The waiting game continues for exiled King Coach Pat Quinn, who has been filling his idle hours walking his dogs and reading.
Quinn was expelled from the NHL Jan. 9, pending an investigation of conflict-of-interest allegations centering on his signing a contract Dec. 24 to become the president and general manager of the Vancouver Canucks next season. Since then, Quinn has not been allowed to contact anyone in hockey.
Quinn believes that NHL President John Ziegler will hand down a decision today or Thursday. Ziegler has had investigator Gilbert Stein's report for more than a week.
"There is some indication that it's going to be in the middle of this week," Quinn said from his Laguna Hills home. "My guess is that they're still mulling it over. I think there are some other matters they want to get out of the way first."
Quinn said two weeks ago that he was weary of waiting. Now, he's beyond being impatient.
"I'm completely frustrated," Quinn said. "This has been a difficult time.
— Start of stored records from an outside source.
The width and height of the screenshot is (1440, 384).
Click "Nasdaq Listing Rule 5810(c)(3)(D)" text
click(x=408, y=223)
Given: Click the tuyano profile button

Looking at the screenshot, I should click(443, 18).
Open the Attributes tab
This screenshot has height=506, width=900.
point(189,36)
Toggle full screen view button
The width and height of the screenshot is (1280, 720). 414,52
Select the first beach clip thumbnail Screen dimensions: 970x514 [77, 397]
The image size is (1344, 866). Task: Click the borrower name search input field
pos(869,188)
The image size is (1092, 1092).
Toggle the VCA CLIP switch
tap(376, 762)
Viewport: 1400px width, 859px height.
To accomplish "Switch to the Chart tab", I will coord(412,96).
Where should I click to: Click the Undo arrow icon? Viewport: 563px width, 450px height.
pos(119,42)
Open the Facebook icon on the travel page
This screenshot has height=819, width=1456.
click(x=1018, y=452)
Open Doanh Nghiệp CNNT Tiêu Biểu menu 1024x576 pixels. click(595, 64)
I've spent 25 years in the business, with what has been a reputation for honesty and integrity. It's been smeared quite badly."
It is not known what measures, if any, the league may take. There is no precedent for this situation, and the NHL's bylaws are confidential.
Quinn hinted that he would consider legal action if the ruling is unsatisfactory to him.
"If it's not an order (that) I can live with, knowing all the circumstances, then it's not going to lie there," he said. "I'll pursue it, first through the administrative process of an appeal."
Morris Chucas, Quinn's attorney, said Tuesday that a lawsuit would be the last resort.
"I don't want Pat to be forever involved in litigation, that is not my purpose," Chucas said. "My purpose is to get Pat back to work and his named cleared. I'm not looking to make a million dollars."
Asked what he thought Ziegler might decide, Chucas said: "Nothing he'll do will surprise me."